Reproduce the records below with "drop-down menu" substituted for "dropdown", leaving everything else unchanged.

___ Material provided

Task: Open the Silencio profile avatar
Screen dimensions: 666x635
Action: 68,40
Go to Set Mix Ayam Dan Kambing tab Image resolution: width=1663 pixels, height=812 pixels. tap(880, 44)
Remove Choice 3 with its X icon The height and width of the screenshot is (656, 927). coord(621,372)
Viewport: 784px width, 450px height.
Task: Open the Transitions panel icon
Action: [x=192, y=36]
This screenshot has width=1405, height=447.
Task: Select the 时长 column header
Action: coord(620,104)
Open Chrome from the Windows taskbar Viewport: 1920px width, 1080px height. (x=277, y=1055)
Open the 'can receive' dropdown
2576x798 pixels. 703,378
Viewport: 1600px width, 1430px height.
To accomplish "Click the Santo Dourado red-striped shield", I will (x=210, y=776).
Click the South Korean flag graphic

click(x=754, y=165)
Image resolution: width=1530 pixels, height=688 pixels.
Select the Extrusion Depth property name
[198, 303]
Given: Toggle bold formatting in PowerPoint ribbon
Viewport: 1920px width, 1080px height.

______

■ Complete output ■
Task: Open the Silencio profile avatar
Screen dimensions: 666x635
Action: 68,40
Go to Set Mix Ayam Dan Kambing tab Image resolution: width=1663 pixels, height=812 pixels. tap(880, 44)
Remove Choice 3 with its X icon The height and width of the screenshot is (656, 927). coord(621,372)
Viewport: 784px width, 450px height.
Task: Open the Transitions panel icon
Action: [x=192, y=36]
This screenshot has width=1405, height=447.
Task: Select the 时长 column header
Action: coord(620,104)
Open Chrome from the Windows taskbar Viewport: 1920px width, 1080px height. (x=277, y=1055)
Open the 'can receive' drop-down menu
2576x798 pixels. 703,378
Viewport: 1600px width, 1430px height.
To accomplish "Click the Santo Dourado red-striped shield", I will (x=210, y=776).
Click the South Korean flag graphic

click(x=754, y=165)
Image resolution: width=1530 pixels, height=688 pixels.
Select the Extrusion Depth property name
[198, 303]
Given: Toggle bold formatting in PowerPoint ribbon
Viewport: 1920px width, 1080px height.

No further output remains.